We suggest you to read and understand the code in model.py first, especially the part of BiLSTM layer.

An example of the char BiLSTM layer is as below:

Report (20%)¶

You are required to experiment your implementation and submit a report (named as report.pdf). The report should at least answer the following questions (you should answer them in different sections)

How do you implement evaluate()?
How does Modification 1 (i.e., storing model with best performance on the development set) affect the performance?
How do you implement new_LSTMCell()?
How does Modification 2 (i.e., re-implemented LSTM cell) affect the performance?
How do you implement get_char_sequence()?
How does Modification 3 (i.e., adding Char BiLSTM layer) affect the performance?

You may need to implement a test function in order to test the performance of models.

Submission¶

You need to submit the following 2 files:

todo.py
report.pdf

NOTE:
The detail of how to submit your files will be announced later in the Piazza forum.

Bonus¶

After completing the project, you are welcomed to implement your own model (rather than modifying the given baseline implementation).
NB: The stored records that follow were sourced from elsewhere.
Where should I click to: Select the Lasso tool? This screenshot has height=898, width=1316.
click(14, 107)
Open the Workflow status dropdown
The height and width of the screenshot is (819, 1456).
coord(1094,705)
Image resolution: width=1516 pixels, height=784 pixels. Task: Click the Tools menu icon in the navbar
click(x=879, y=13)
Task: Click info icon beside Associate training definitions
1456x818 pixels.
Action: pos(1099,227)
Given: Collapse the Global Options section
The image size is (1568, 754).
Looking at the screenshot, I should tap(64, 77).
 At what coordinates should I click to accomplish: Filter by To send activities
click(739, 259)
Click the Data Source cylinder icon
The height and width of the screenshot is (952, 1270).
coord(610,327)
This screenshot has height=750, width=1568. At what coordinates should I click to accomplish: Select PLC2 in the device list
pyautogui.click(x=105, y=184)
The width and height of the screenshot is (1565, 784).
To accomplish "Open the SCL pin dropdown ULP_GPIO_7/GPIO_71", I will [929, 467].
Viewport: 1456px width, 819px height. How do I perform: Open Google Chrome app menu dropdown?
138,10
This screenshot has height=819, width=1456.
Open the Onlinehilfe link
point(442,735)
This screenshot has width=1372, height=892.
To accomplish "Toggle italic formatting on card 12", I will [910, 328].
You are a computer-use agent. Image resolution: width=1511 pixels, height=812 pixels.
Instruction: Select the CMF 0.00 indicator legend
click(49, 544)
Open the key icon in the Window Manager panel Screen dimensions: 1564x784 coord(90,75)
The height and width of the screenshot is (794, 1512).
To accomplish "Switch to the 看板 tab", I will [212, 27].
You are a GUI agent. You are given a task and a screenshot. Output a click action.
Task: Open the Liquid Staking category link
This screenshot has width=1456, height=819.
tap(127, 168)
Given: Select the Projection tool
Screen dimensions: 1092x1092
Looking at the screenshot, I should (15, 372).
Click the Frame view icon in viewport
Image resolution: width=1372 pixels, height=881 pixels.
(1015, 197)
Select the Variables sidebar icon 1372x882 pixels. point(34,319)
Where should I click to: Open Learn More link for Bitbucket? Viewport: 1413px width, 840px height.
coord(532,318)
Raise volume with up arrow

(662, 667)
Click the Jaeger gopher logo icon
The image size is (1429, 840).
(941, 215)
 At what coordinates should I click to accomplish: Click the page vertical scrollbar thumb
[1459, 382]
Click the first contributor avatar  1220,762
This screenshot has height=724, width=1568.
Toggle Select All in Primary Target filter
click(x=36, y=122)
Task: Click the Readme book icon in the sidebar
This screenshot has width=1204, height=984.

If you choose to do so, please make sure that

your implementation outperforms the baseline model by a large margin (the number will be announced later) on the given test set.
you report the implementation details as a short report.

There are some research papers for your reference:

Long Short-Term Memory as a Dynamically Computed Element-wise Weighted Sum – ACL18
Deep contextualized word representations – NAACL18
Fast and accurate entity recognition with iterated dilated convolutions – EMNLP17
Neural models for sequence chunking – AAAI17

Submission of Bonus Part¶
If you choose to do a bonus part, you need to submit a .zip file which contains:

the code of your model
the report (as a pdf file)

The report should contain at least the following two parts:

The implementation detail of your model (e.g., what are the differences between your model and the baseline model).
The instruction of how to execute your code.

NOTE:

It is unnecessary to include the training, development and testing files in your submission.
The detail of the bonus part will be announced later in the Piazza forum.